Media release from the Royal College of Psychiatrists, January 2005

It is possible to predict with some accuracy which people in a high-risk group who will (and will not) develop schizophrenia, some years before the development of the psychosis.

The latest publication from the Edinburgh High-Risk Study, which appears in the January 2005 issue of the British Journal of Psychiatry, has shown that among people at increased genetic risk of schizophrenia, a state of vulnerability will occur in many more individuals than will actually develop the disorder.

Simple behavioural measures of e.g. social withdrawal or odd behaviour, and 'schizotypal' thinking ('sometimes I get a weird feeling that I am not really here') provide the best evidence for distinguishing high-risk individuals who will develop schizophrenia from those who will not.
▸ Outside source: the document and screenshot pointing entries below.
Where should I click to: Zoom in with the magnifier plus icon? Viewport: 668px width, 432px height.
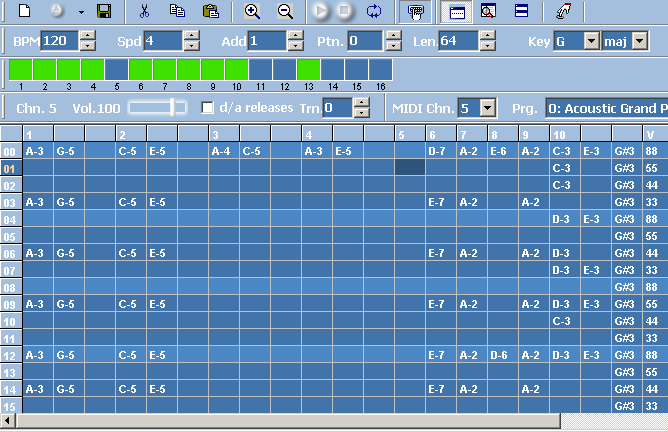(252, 12)
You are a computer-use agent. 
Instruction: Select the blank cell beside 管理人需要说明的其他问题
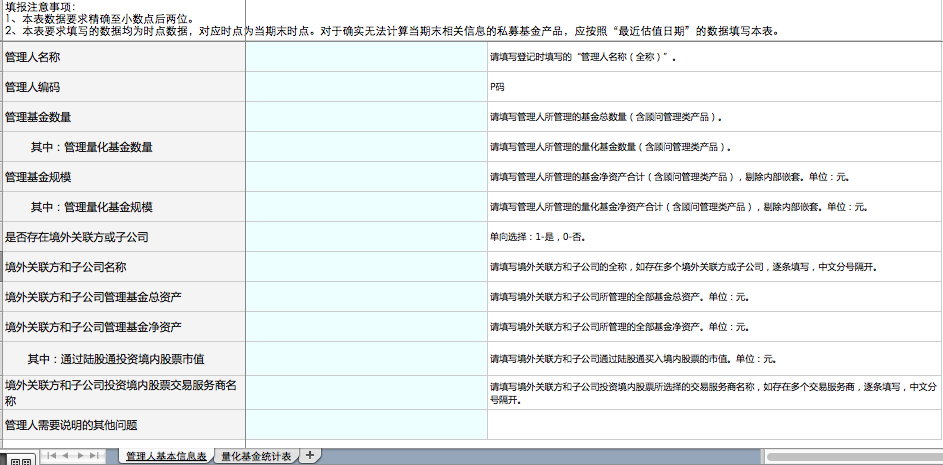pos(365,425)
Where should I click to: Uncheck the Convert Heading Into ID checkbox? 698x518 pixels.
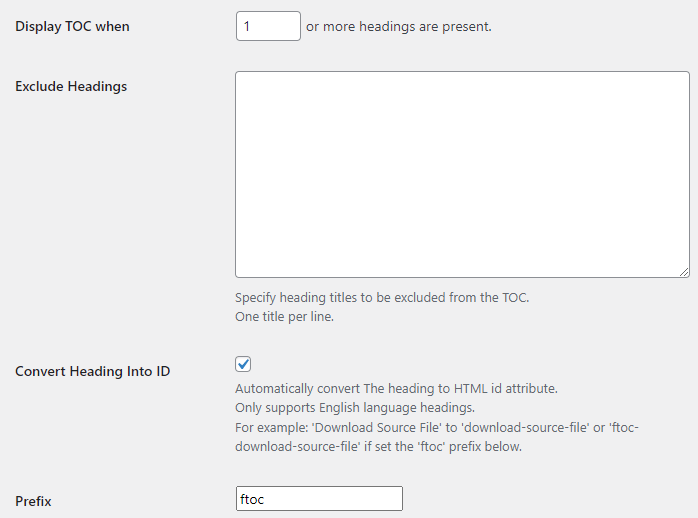tap(244, 364)
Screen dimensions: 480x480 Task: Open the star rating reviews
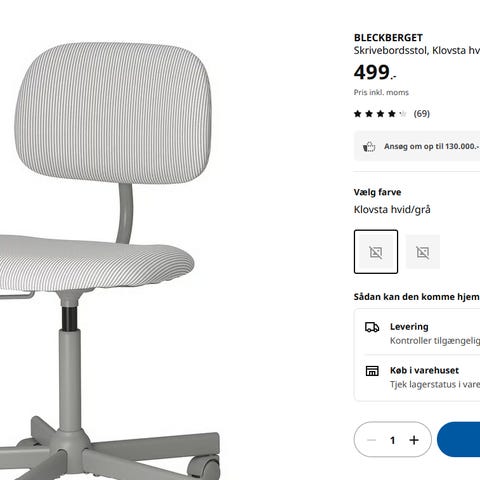[x=380, y=114]
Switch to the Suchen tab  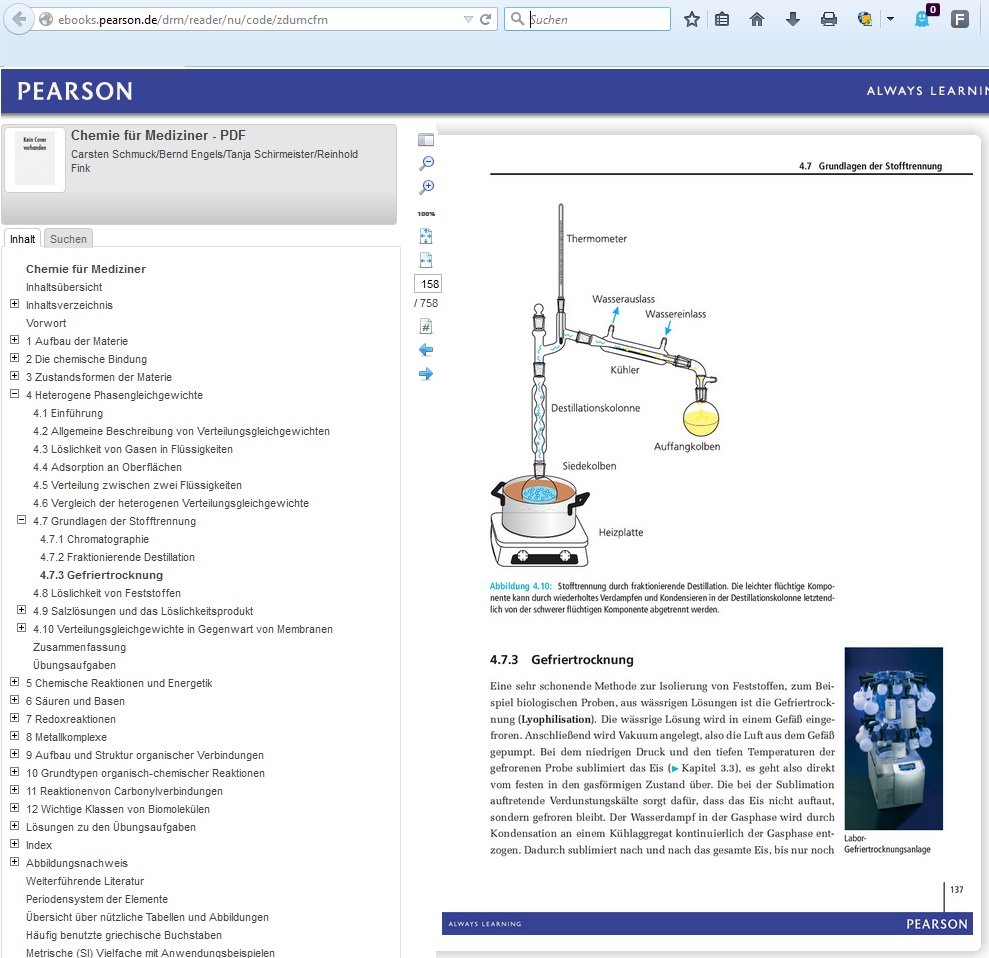click(x=68, y=239)
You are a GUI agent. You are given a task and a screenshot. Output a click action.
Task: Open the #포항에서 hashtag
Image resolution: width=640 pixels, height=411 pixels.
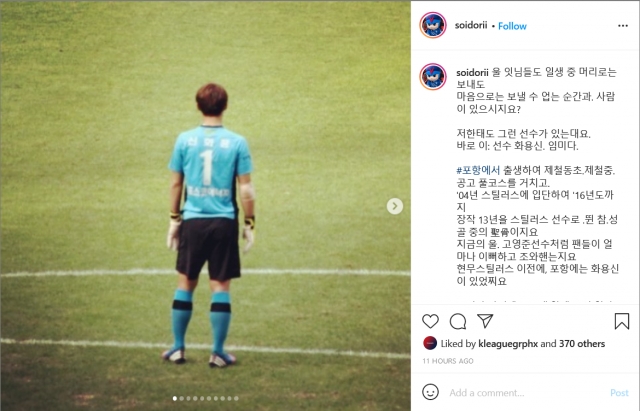(478, 170)
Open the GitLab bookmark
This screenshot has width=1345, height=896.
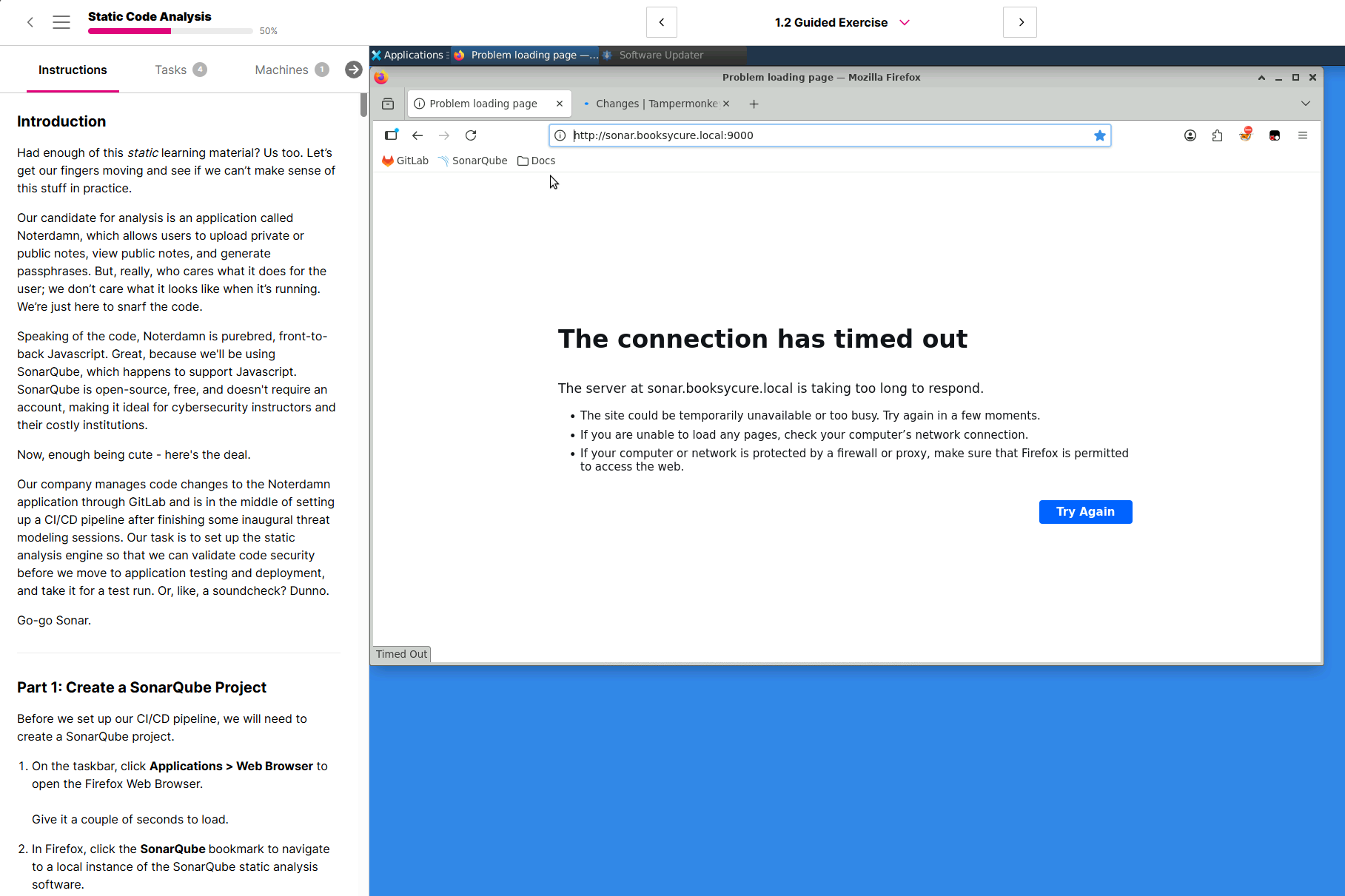click(x=405, y=161)
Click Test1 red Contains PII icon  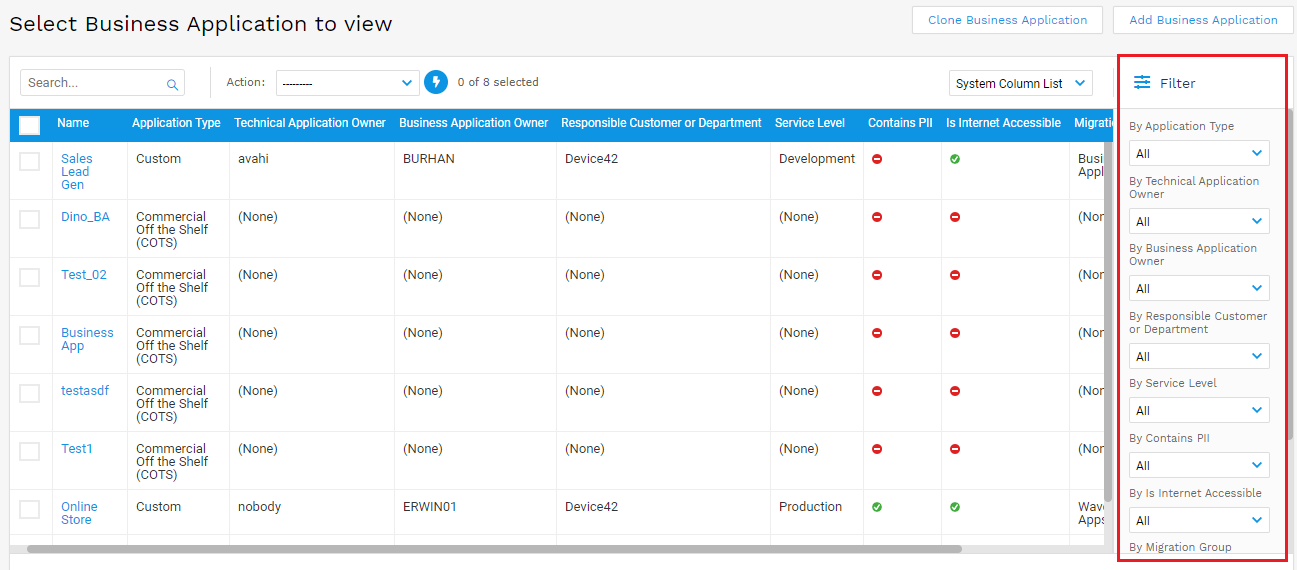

The purpose of the Edinburgh High-Risk Study, which began in 1994, is to determine what distinguishes high-risk individuals who go on to develop schizophrenia from those who do not, and to compare relevant factors in affected and unaffected high-risk people with matched controls.

A high-risk sample was recruited of 163 young adults aged 16-24 with two relatives with schizophrenia. The control groups were made up of young people who were well, and individuals in the first episode of schizophrenia who did not have a family risk of the disorder.

In this study the high-risk group and 36 controls were examined. Baseline measures were compared between those who did develop schizophrenia, a well control group, a well high-risk group and high-risk participants with partial or isolated psychotic symptoms.

Of those at high risk, 20 developed schizophrenia within 2.5 years. Just over half of those who fell ill were in the 'psychotic or possibly psychotic symptoms' group on entry to the study. However, many of the high-risk group who did not fall ill were just as symptomatic on entry as any of those who did.

The filmed records of interviews from this study show that such symptoms often appear to have been associated with little distress or functional impairment. They may be short-lived and followed by years in which they do not occur at all.

Those who developed schizophrenia differed from those who did not on social anxiety, withdrawal and other 'schizotypal' features, all of which were best assessed by simple behavioural and cognitive measures. Other measures, particularly in terms of neuropsychology, were also predictive, especially assessments of episodic memory (which are suggestive of temporal lobe dysfunction).

The authors of the study comment that the findings are consistent with the view that schizophrenia is primarily a disorder of temporal lobe structure and function that develops slowly over several years. The exact nature of the change that pushes an individual into psychosis is not yet clear, but continuing studies, particularly of functional brain imaging, may reveal this.

E. C. Johnstone, K. P. Ebmeier, P. Miller, D. G. C. Owens and S. M.Lawrie (2005) 'Predicting schizophrenia: findings from the Edinburgh High-Risk Study', Br J Psychiatry 2005 186 (1) Pages 18-25.